Excerto selecionado:
§ §

2. O ponto 2 da Cláusula Oitava estabelece que: "Assim, pelos serviços prestados nos primeiros três meses de execução do presente contrato, a InterReditus pagará mensalmente ao Segundo Contraente a importância fixa de € 650,00, em alternativa à contrapartida financeira prevista na Cláusula Sétima".
3. Na mesma data em que as partes subscreveram o contrato, subscreveram também o Anexo a que se faz referência na Cláusula Sétima, ponto 2, onde são indicados os preços por tarefa.
4. O A. foi informado dos procedimentos em vigor na empresa, nomeadamente que devia, todos os meses, enviar documentação comprovativa das tarefas realizadas, a qual consistia em folhas de registo de actividades, as quais preencheu e se encontram junto aos autos a fls. 20 a 39.
5. Como se refere na decisão do tribunal a quo sobre a matéria de facto "tais documentos não estão assinados, não têm qualquer sinal comprovativo de terem sido recebidos pela Ré, nem de terem sido conferidos e validados", e por isso os pontos 3) a 13) da Base Instrutória foram dados como não provados.
6. A decisão do tribunal a quo quanto à matéria de facto deu como provado (ponto 14) "que, entre Julho de 2006 e Maio de 2007, o Autor referiu várias vezes ao seu supervisor que entendia que estava a receber menos do que lhe era devido, e que este reportou, por uma vez, à Administração".
7. A ser assim, a Administração estaria certamente alertada para o descontentamento do A. e, até por precaução, deveria ter guardado em arquivo as folhas de registo de actividades, para as poder eventualmente contrapor às apresentadas pelo A.
8. Por isso, o A. requereu, no decorrer da audiência de discussão e julgamento, que a R. fosse condenada como litigante de má-fé, ao abrigo dos artigos 456° e 457° do CPC, pois, tendo sido requerido pelo A., em nome do princípio da colaboração entre as partes, que juntasse aos autos os originais recebidos pela R. e correspondentes aos indicados pelo A. nos artigos 23° a 33° da p.i., para prova dos pontos 3) a 13) da Base Instrutória, os quais nunca lhe foram entregues enquanto prestador de serviços, embora os tivesse solicitado.

§ §

Material extraído:
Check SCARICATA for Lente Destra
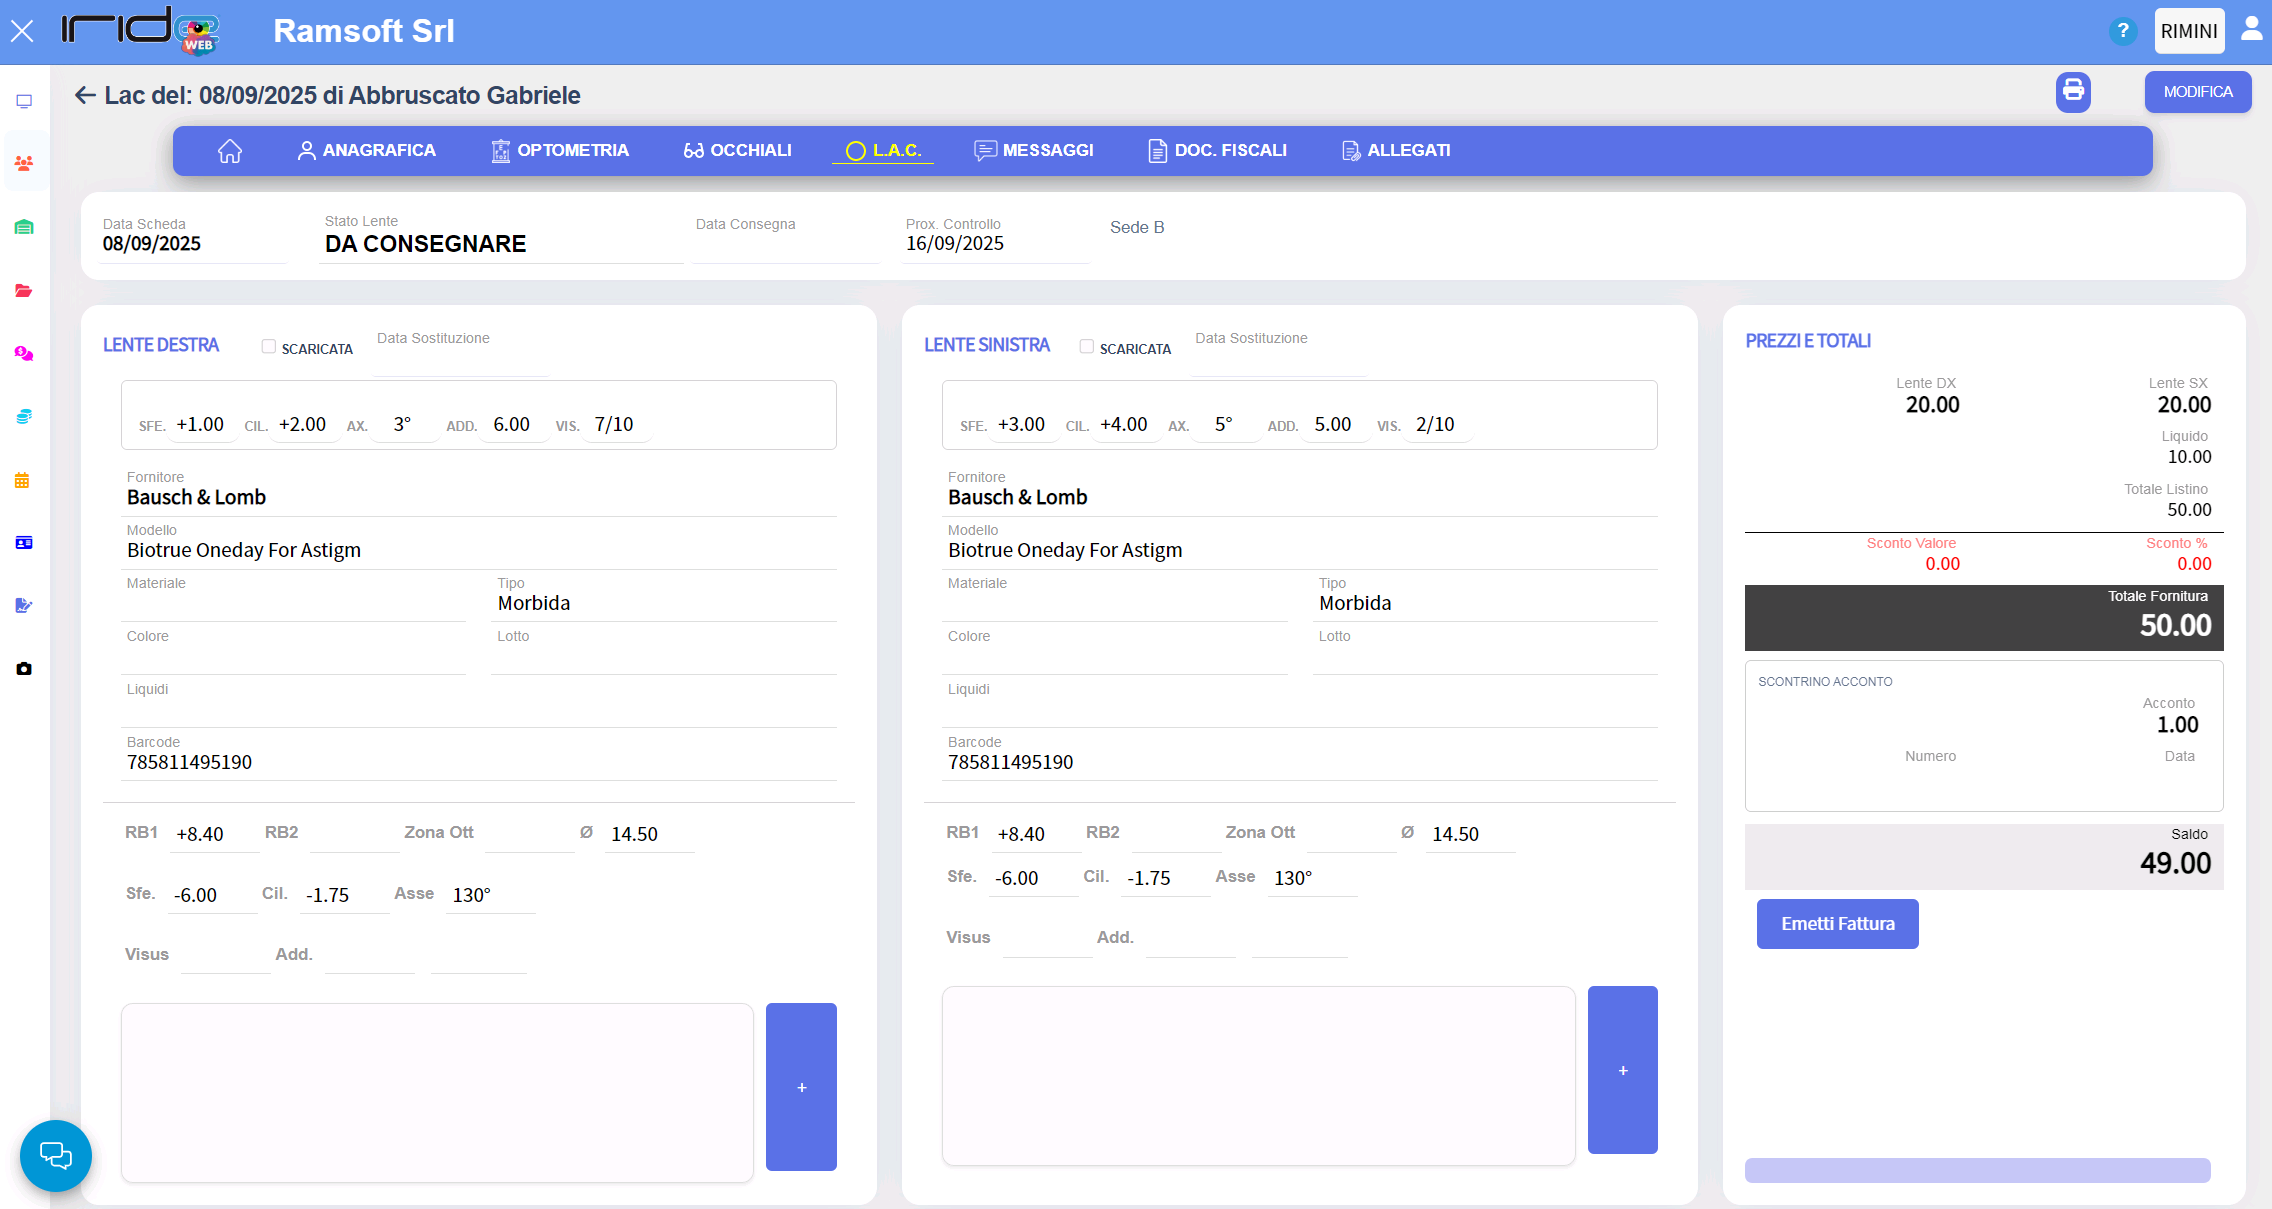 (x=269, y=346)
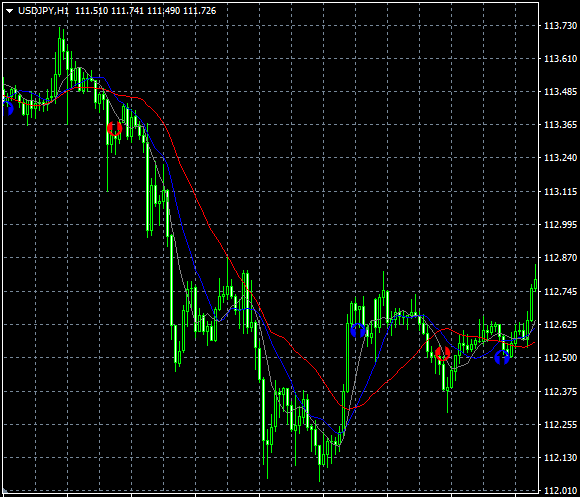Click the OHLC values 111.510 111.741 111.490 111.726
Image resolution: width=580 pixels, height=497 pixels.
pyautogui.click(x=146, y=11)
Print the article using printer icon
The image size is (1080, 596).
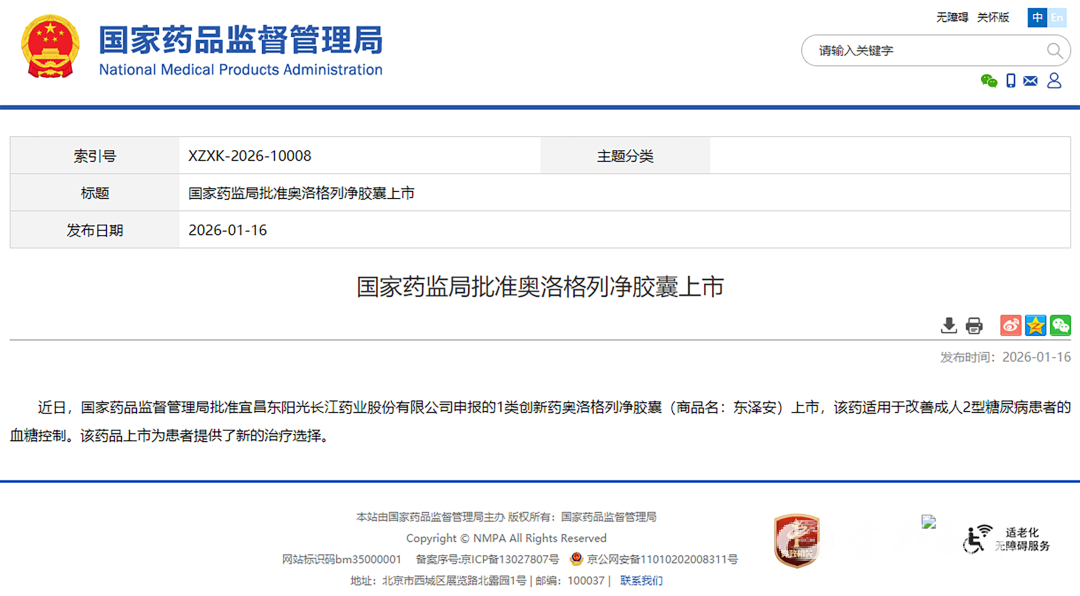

§ §

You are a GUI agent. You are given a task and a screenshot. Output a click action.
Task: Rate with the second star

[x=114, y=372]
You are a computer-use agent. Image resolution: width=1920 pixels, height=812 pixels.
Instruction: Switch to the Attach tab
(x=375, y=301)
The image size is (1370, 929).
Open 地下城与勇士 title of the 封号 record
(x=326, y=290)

§ §

Tarefas a realizar:
- a) Reproduza sem alterações o trecho do excerto sobre o contrato com a InterReditus que começa nas palavras que contêm "5. Como se refere" e termina em "como não provados.".
- b) Segundo o excerto sobre o contrato com a InterReditus, que importância fixa mensal pagaria a InterReditus ao Segundo Contraente nos primeiros três meses de execução do contrato?
- c) No excerto sobre o contrato com a InterReditus, que falhas aponta aos documentos a citação da decisão do tribunal a quo? Enumere todas.

Respostas:
- a)
5. Como se refere na decisão do tribunal a quo sobre a matéria de facto "tais documentos não estão assinados, não têm qualquer sinal comprovativo de terem sido recebidos pela Ré, nem de terem sido conferidos e validados", e por isso os pontos 3) a 13) da Base Instrutória foram dados como não provados.

- b) € 650,00.

- c)
- Não estão assinados.
- Não têm qualquer sinal comprovativo de terem sido recebidos pela Ré.
- Não têm qualquer sinal de terem sido conferidos e validados.